Inspired by the annual migration of monarch butterflies from Canada to Mexico, Carlos Amorales conceived of Black Cloud as a “plague” of moths that swarm through museum spaces. 25,000 black paper moths and butterflies of 30 different species seem to hover in mid-air, a surreal yet sublime gathering of insects delicately poised in sculptural formations.
The artist invented this idea while visiting his grandmother. He has described it as his way of saying goodbye to her—an intensely personal origin for an artwork that inspires a universal sense of wonder in each of us. Nevertheless, the title implies an underlying sense of foreboding. These thousands of uncanny insects envelop us in an experience fluctuating between beauty and awe, the fanciful and the macabre, calm and calamity. Black Cloud exemplifies what art critics have called Amorales’ “gothic sensibility,” while also bringing the raw beauty of untamed nature into the museum.
Carlos Amorales is one of the most celebrated Mexican artists working today. He was chosen to represent Mexico at the 2017 Venice Biennial, one of the highest international honors for an artist. He works in a wide variety of media, including video, painting, drawing, sculpture, and performance.
Carlos Amorales was born in 1970 in Mexico City. From 1992 to 1995, he studied at the Gerrit Rietveld Academie, and in 1996 continued his studies at the Rijksakademie van Beeldende Kunstenin, both in Amsterdam. He currently maintains studios in Mexico City and Amsterdam.

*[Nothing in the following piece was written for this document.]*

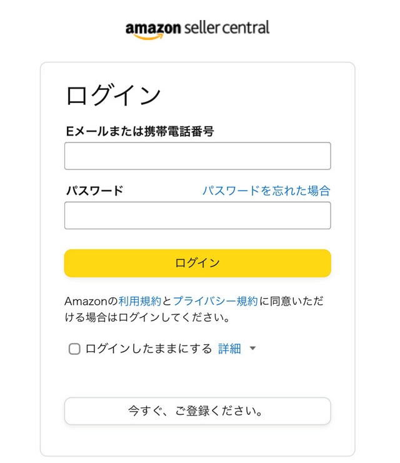The height and width of the screenshot is (463, 400).
Task: Click the 詳細 link
Action: (229, 349)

His work is featured in the collections of the Museum of Modern Art, New York; Guggenheim Museum, New York; Cisneros Foundation Collection, New York; Tate Modern, London; Museum of Contemporary Art, Chicago; Hirshhorn Museum and Sculpture Garden, Washington, D.C.; Walker Art Center, Minneapolis; Margulies Collection, Miami; Philadelphia Museum of Art, Philadelphia; La Colección Jumex, Mexico City; Museo Tamayo, Mexico City; Museo Universitario de Arte Contemporáneo, Mexico City; the Irish Museum of Modern Art, Dublin; Museum Boijmans van Beuningen, Rotterdam; and the Centre National des Arts Plastiques, Paris, among others.